The staggering differences in growth rates among registered investment advisors is pointing to an opportunity for asset managers to strengthen their relationships with RIAs in the form of growth-targeted assistance, according to Cerulli Associates.
Asset managers surveyed for a Cerulli report entitled “Confronting the Operational Challenges Facing RIAs” said they would be doing just that.

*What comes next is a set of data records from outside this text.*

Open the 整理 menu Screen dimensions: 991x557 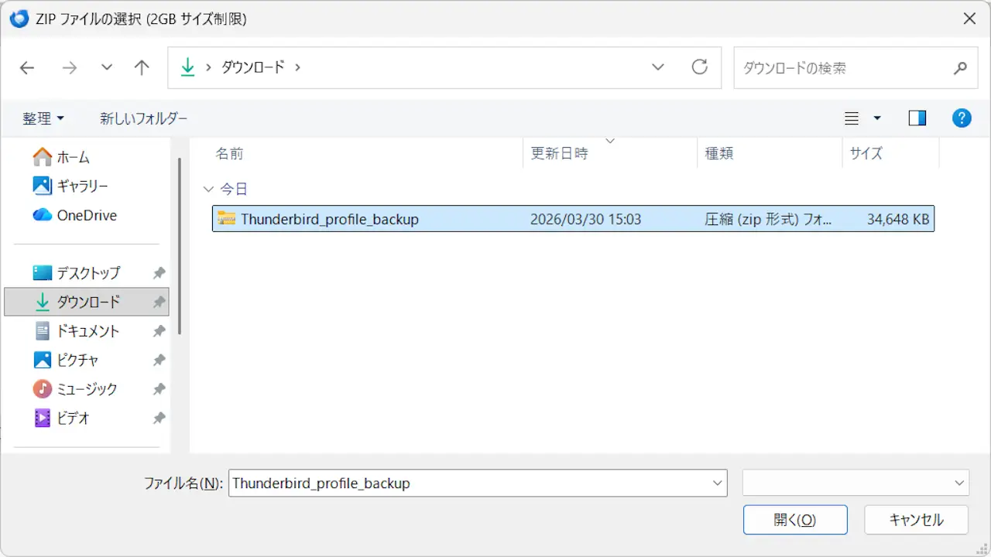(43, 118)

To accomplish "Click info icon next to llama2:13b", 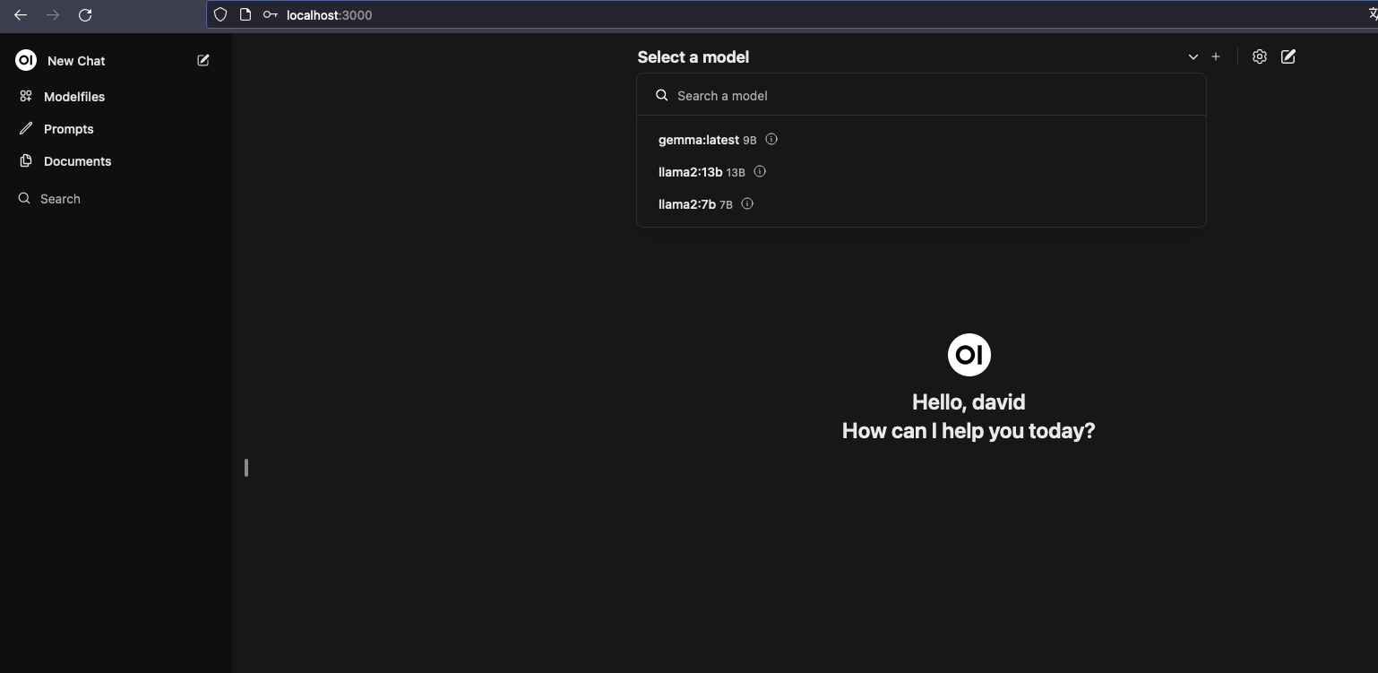I will coord(760,171).
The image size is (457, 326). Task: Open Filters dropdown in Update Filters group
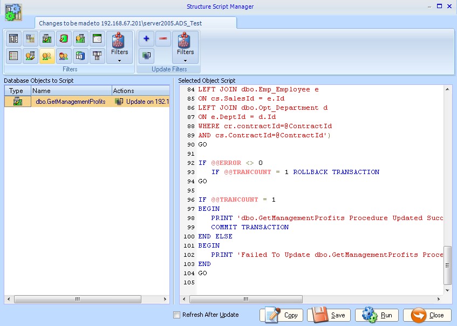(x=185, y=48)
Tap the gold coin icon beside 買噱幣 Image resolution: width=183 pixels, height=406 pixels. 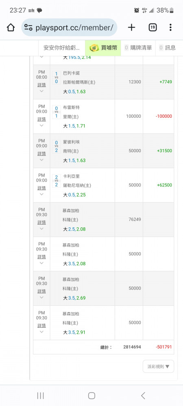(94, 48)
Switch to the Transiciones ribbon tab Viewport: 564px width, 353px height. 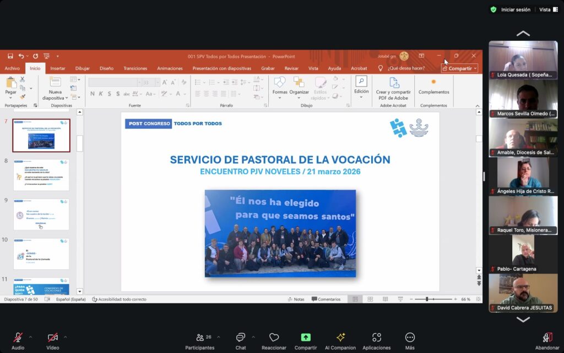coord(135,68)
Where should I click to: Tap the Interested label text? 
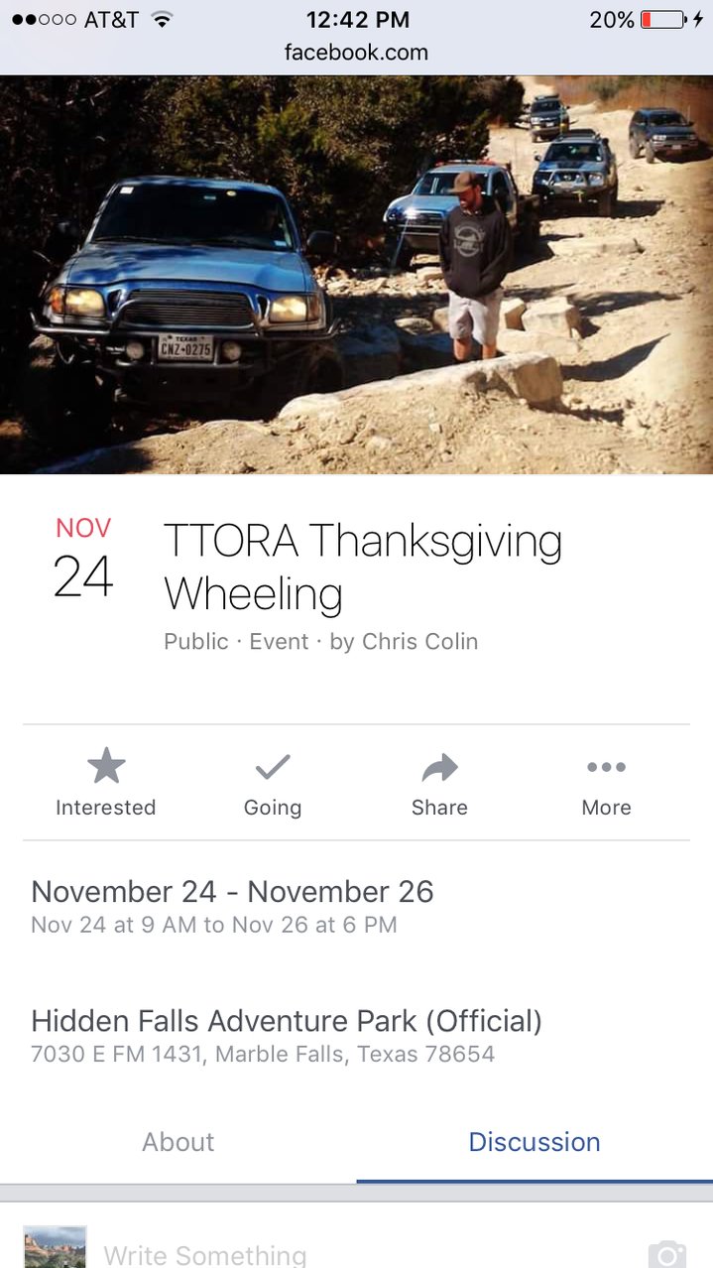[106, 808]
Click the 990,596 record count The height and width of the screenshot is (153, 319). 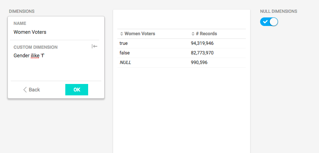[x=199, y=63]
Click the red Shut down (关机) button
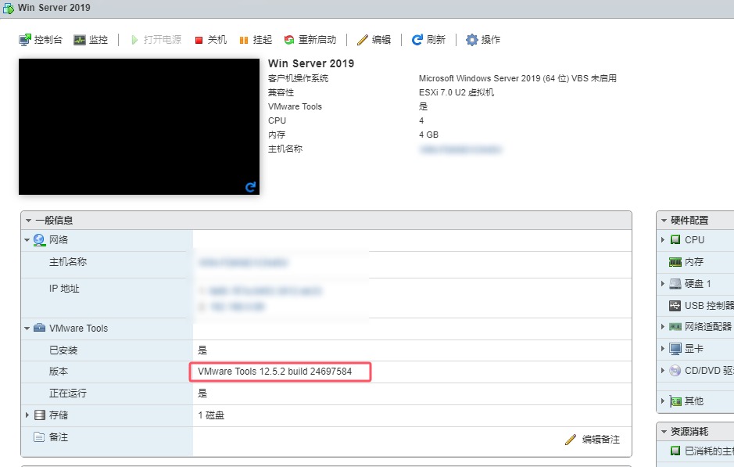Viewport: 734px width, 467px height. click(210, 40)
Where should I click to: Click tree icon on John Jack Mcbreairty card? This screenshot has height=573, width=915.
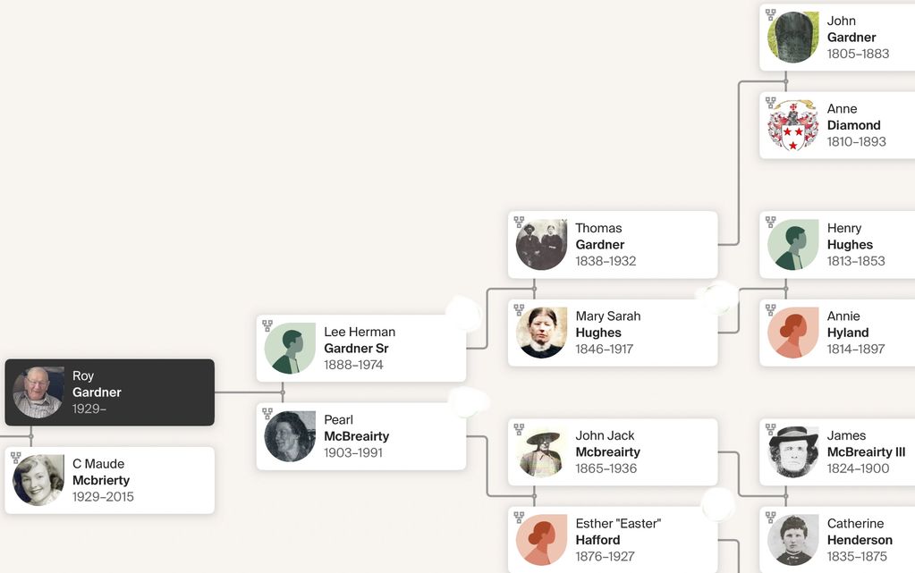(519, 430)
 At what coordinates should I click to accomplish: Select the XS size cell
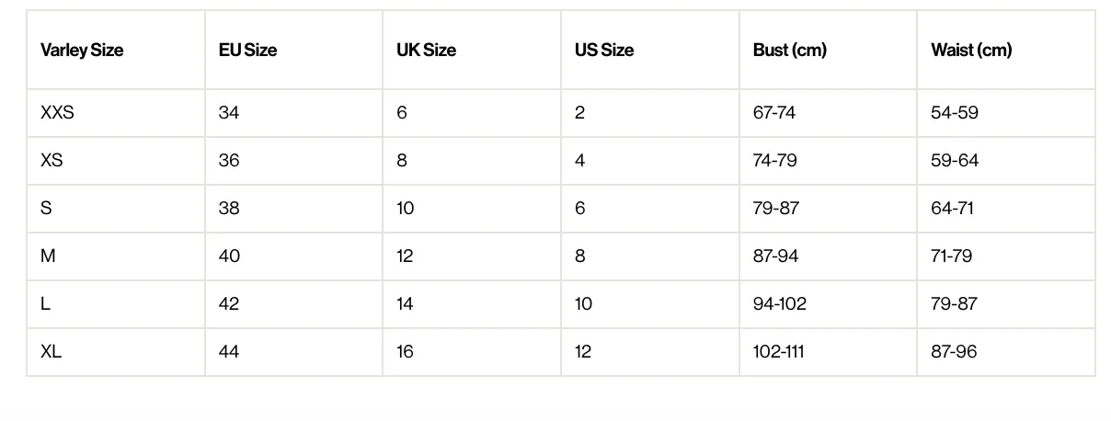click(116, 161)
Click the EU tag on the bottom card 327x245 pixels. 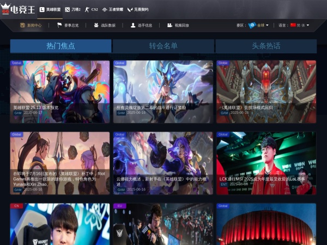tap(118, 206)
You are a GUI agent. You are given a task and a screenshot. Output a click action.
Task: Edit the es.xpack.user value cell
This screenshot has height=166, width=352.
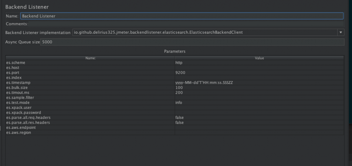(259, 108)
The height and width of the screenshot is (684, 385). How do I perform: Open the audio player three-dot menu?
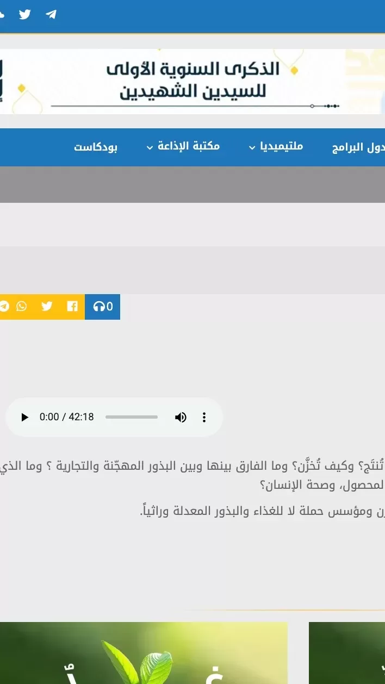click(x=204, y=417)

In fact, 36% said they currently are offering business consulting services to mid-size RIAs and 18% said they plan to.
“On average, 67% of distribution executives consider the independent RIA channel to be the best opportunity for distribution efforts over the next three years,” the report said. “There is an opportunity for strategic partners such as asset managers, custodians, and practice management consultants to provide additional support as these firms grow.”
In its report, Boston-based Cerulli revealed that RIAs with more than $5 billion in assets under management grew at a 24.7% five-year compound annual growth rate, while overall the channel group grew at a 14.8% rate. And the growth rate for smaller firms, those with between $100 million and $250 million in AUM, was just 3%.
Firms of all sizes said the biggest obstacles to growth were compliance and the time required to successfully run a business. Compliance was considered a moderate to major challenge by 83% of advisors, while the time needed to run a business was a moderate to major challenge for 78% of advisors.
“By recognizing these challenges and addressing them early on, advisors can mitigate their impacts without sacrificing valuable time and resources,” Cerulli wrote in its report.
The challenge of compliance responsibilities hits all firms, regardless of asset level. As such, most firms look to technology tools to mitigate the impact on the firm, Cerulli said.
But other challenges are more tied to asset levels, the report found. For example, the larger the firm, the costlier it is to maintain staff, rent and infrastructure. Some 77% of RIAs with more than $500 million in AUM found this a moderate or major challenge, but only 47% of RIAs between $25 million and $200 million AUM said they felt that way.
On average, RIAs have four professional staff and two administrative team members, but those ranks swell for 68% of large firms with $500 million in assets, the report said. Those firms employ 10 professional staff, with five of them being senior advisors.
One of the best ways asset managers can help RIAs is to produce and deliver content focused on best practices of other advisors, the report found. This peer-to-peer support and learning was considered valuable by 85% of surveyed firms, and far more valuable than details on portfolio construction. Only 74% of respondents found that somewhat or very valuable.
“RIAs often grow in a vacuum; the independent nature of the channel limits opportunities to collaborate with other firms and work through shared problems,” the report said. “Through targeting the pain points of RIAs via value-add programs, asset managers can provide support in the most needed areas while getting in front of decision-makers who have influence over product selection.”